Steps to Tolerating Distress

Painful emotions are most often experienced as intense, overwhelming, and unmanageable. They can lead us to cope in unhealthy ways because we are so flooded and don’t know what else to do. Listed below are some great techniques to try when you need a moment of relief.

1. REST (relax, evaluate, set an intention, and take action). When you start to get overwhelmed, stop what you are doing and breathe. Create some distance between yourself and the situation. Observe what’s happening for you mentally, emotionally, and physically. Ask yourself what is actually happening in the situation. Set an intention of what you will do to manage the overwhelming emotions in a healthy way and take action towards that coping skill. Remember this is a process that will not be done perfectly, but it can be done mindfully.

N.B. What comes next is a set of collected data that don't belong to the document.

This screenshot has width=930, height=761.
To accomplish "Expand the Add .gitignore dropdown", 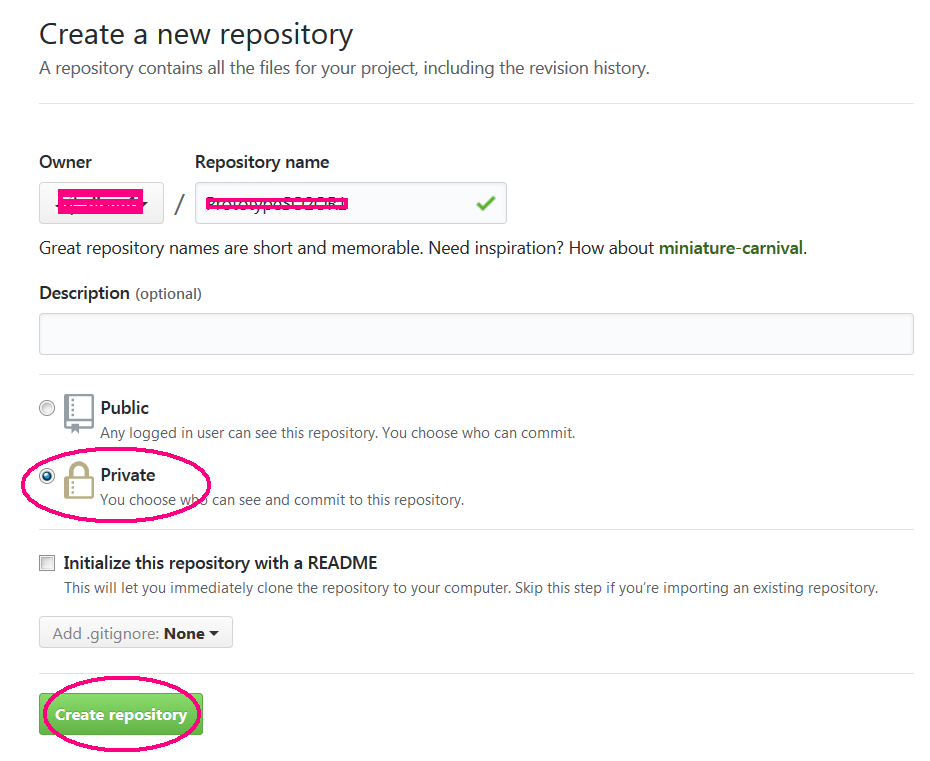I will pyautogui.click(x=136, y=633).
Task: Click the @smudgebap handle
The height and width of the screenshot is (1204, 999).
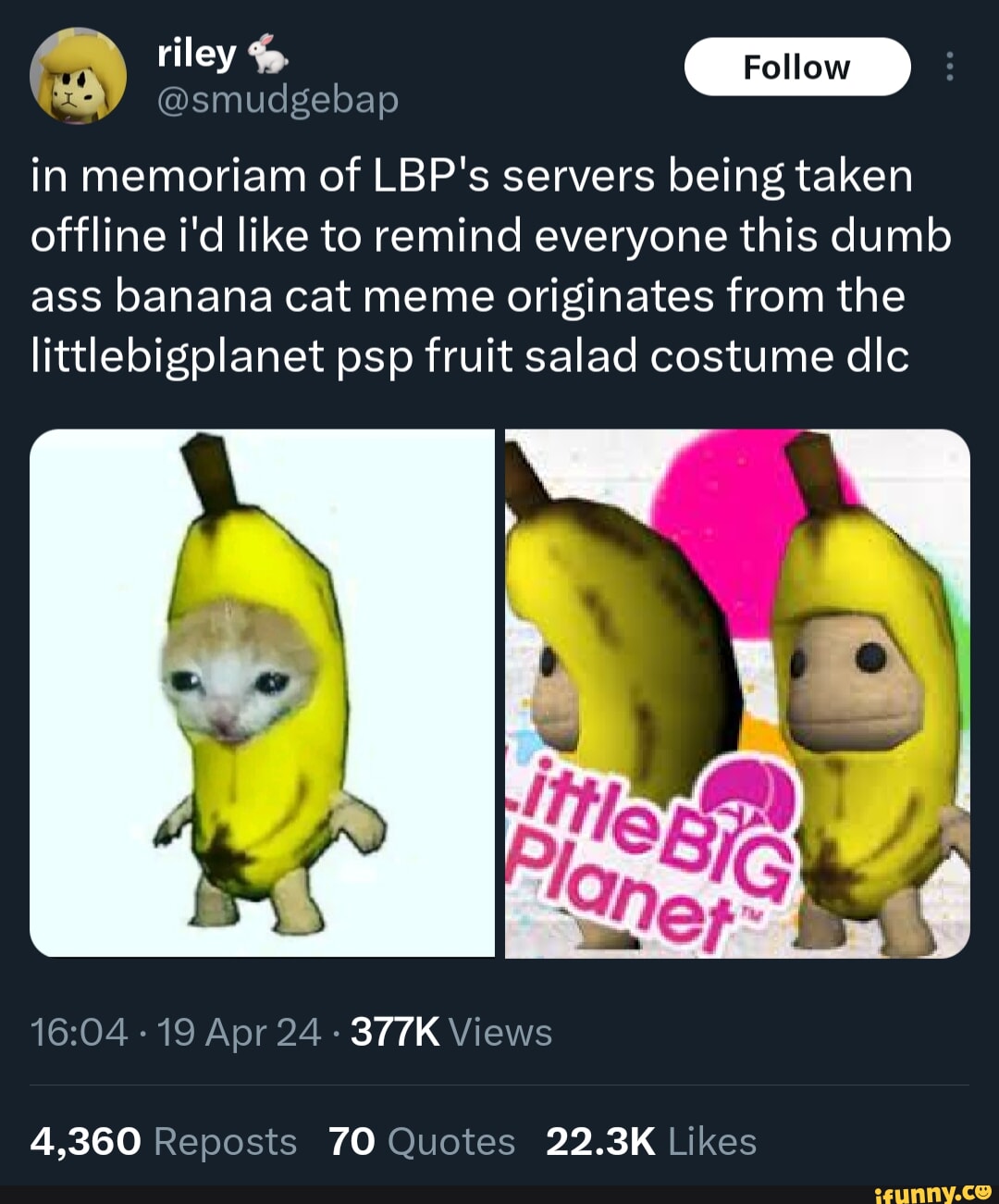Action: 278,99
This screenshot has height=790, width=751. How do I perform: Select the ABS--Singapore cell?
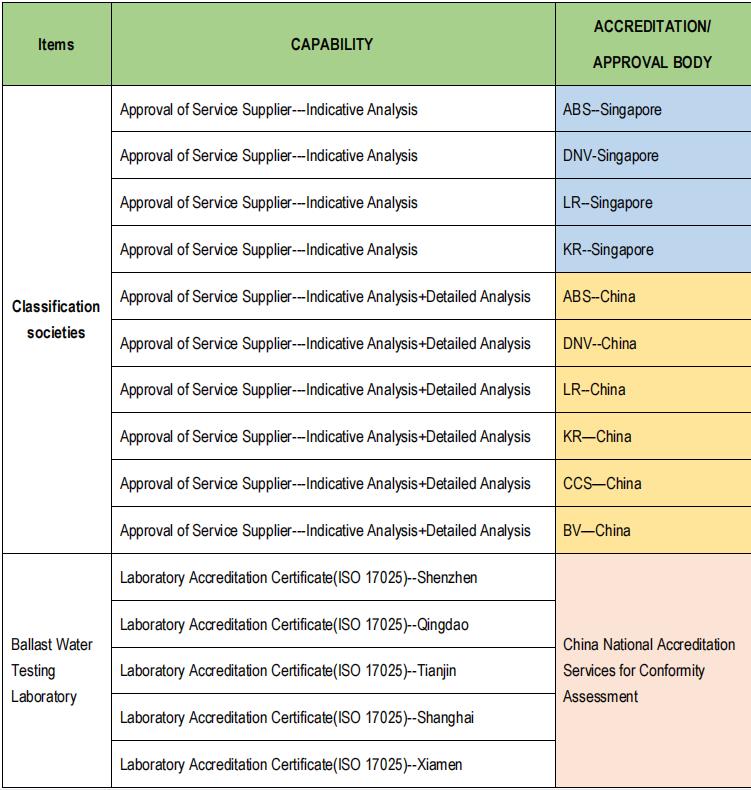(x=653, y=109)
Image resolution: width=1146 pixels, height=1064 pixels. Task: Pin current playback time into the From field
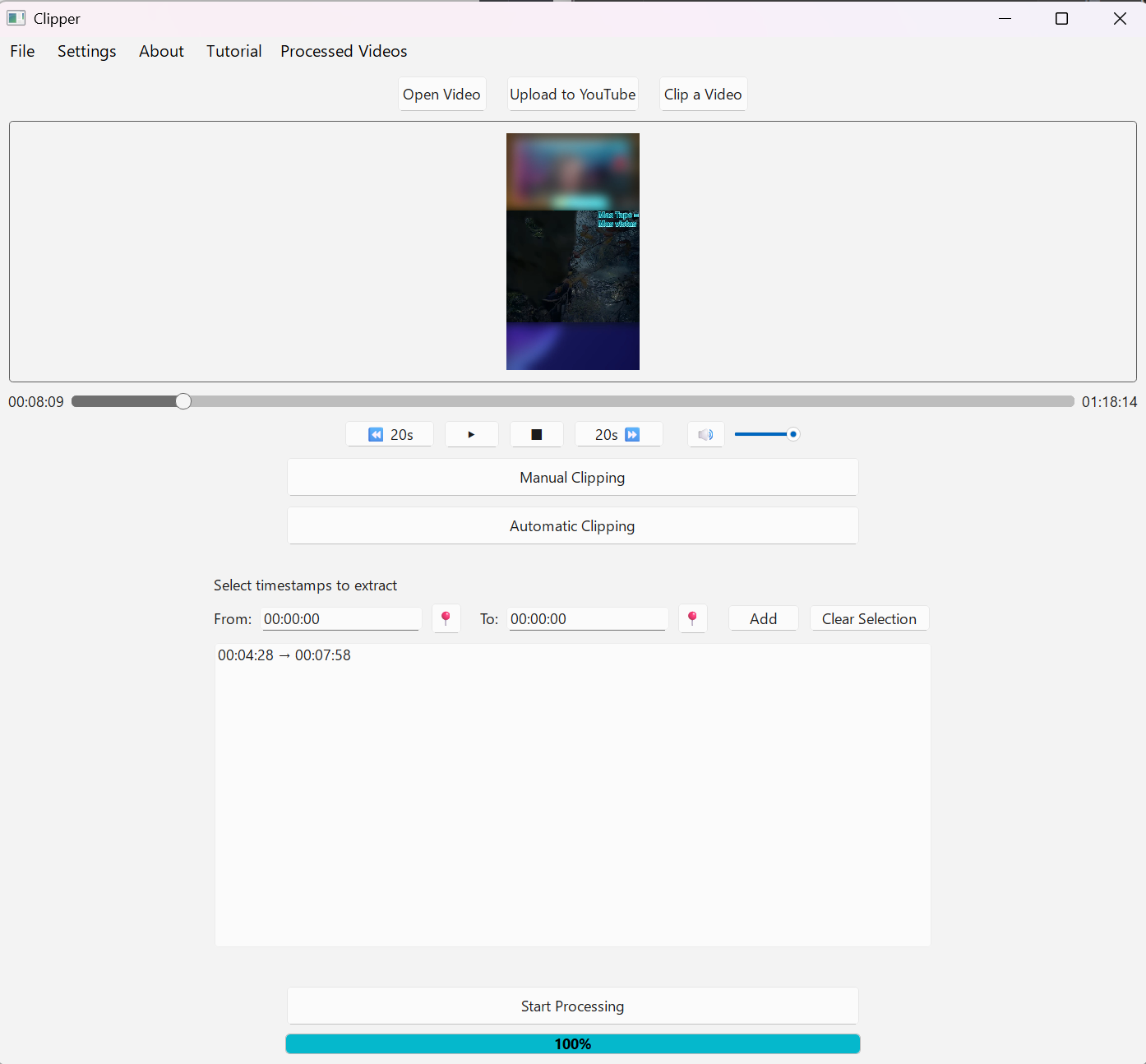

2. Radical Acceptance. Ruminating on painful situations from the past only serves to increase our emotional distress in the present. Radical acceptance involves acknowledging situations without judgments or criticisms. It does not mean that we condone hurtful behavior; it simply means we stop trying to change what has already happened by assigning blame and, in turn, feeling angry. Some helpful statements to repeat are:

– This is the way it has to be.

– I can’t change what’s already happened.

– Fighting the past blinds me to the present.

– This moment is exactly as it should be, even if I don’t like what’s happening.

3. Distraction. Sometimes we just need a break from feeling so emotionally overloaded, and distraction can be an incredibly useful tool. You can distract yourself with pleasurable activities, doing something for someone you love, repeating your favorite quote, counting your breath, recalling some of your most enjoyable memories, or writing a funny story. Note that distraction allows us some time away from overwhelm so we can come back to it more clearly, whereas avoidance pushes us further from facing what is stressing us out.

4. Soothe yourself. When we take the time to calm our bodies down from overwhelming emotions, our brains are better able to process and decide on better ways to cope. Sooth all five of your senses—burn your favorite scented candle, draw a picture, listen to calming music, drink some warm tea, or curl up under your softest blanket. Once we attend to the state of our physical being, we can reassess how we are emotionally and mentally.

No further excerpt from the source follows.